◆ Texto do exercício
:::::

Alguns meses mais tarde, depois de ter tentado escrever sobre outras ideias e de nada ter dado grande resultado, Harvey abriu, por engano, o documento Word de Orbital e achou que o que ali estava tinha mérito. Foi então que decidiu que não devia temer o projeto. "Se conseguir escrever de uma forma diferente daquela em que os astronautas escrevem sobre as suas experiências, então, talvez haja algo aqui que valha a pena", concluiu.
Apesar de ter começado Orbital antes da pandemia, boa parte do livro foi escrita durante o confinamento. Durante o tempo de escrita, Harvey tinha sempre imagens em direto da Estação Espacial Internacional a passar no seu desktop. Para a autora, foi um grande conforto poder escapar-se para o espaço durante a covid-19. "Quando estou aqui em baixo, na Terra, sinto uma grande dificuldade em encontrar consolo perante as coisas que fazemos ao planeta e uns aos outros. Mas quando faço zoom out [vendo a Terra a flutuar no espaço], consigo sentir alguma paz. Consigo olhar para o planeta sem julgamentos e apreciar a sua beleza", disse a autora ao jornal britânico.
É precisamente lá, na Estação Espacial Internacional, que se passa a acção de Orbital. No livro, Harvey, a única autora britânica da shortlist deste ano, conta a história de seis astronautas de cinco nacionalidades que estão a orbitar em torno do planeta Terra – em 24 horas dão 16 voltas, ou seja, vêem o sol pôr-se e nascer 16 vezes. Ao longo das 136 páginas, o leitor vislumbra momentos das suas vidas na Terra através de breves comunicações com a família, das suas fotografias e amuletos. Preparam refeições desidratadas, flutuam num sono sem gravidade e fazem exercícios com rotinas rigorosas para prevenir a atrofia muscular. Pelo meio disso, é possível testemunhar os laços que se formam entre eles e a solidão total. Orbital é um pequeno livro contemplativo, um hino ao planeta Terra e à sua fragilidade.

:::::

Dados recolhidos
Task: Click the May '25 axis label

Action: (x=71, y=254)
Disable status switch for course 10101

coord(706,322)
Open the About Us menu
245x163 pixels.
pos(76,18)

:::::

◆ Tarefa
Transcreva do texto sobre o livro Orbital o trecho que começa nas palavras "Apesar de ter" e termina logo após as palavras "ao jornal britânico.". As entradas são material independente do texto sobre o livro Orbital.

◆ Solução escrita
Apesar de ter começado Orbital antes da pandemia, boa parte do livro foi escrita durante o confinamento. Durante o tempo de escrita, Harvey tinha sempre imagens em direto da Estação Espacial Internacional a passar no seu desktop. Para a autora, foi um grande conforto poder escapar-se para o espaço durante a covid-19. "Quando estou aqui em baixo, na Terra, sinto uma grande dificuldade em encontrar consolo perante as coisas que fazemos ao planeta e uns aos outros. Mas quando faço zoom out [vendo a Terra a flutuar no espaço], consigo sentir alguma paz. Consigo olhar para o planeta sem julgamentos e apreciar a sua beleza", disse a autora ao jornal britânico.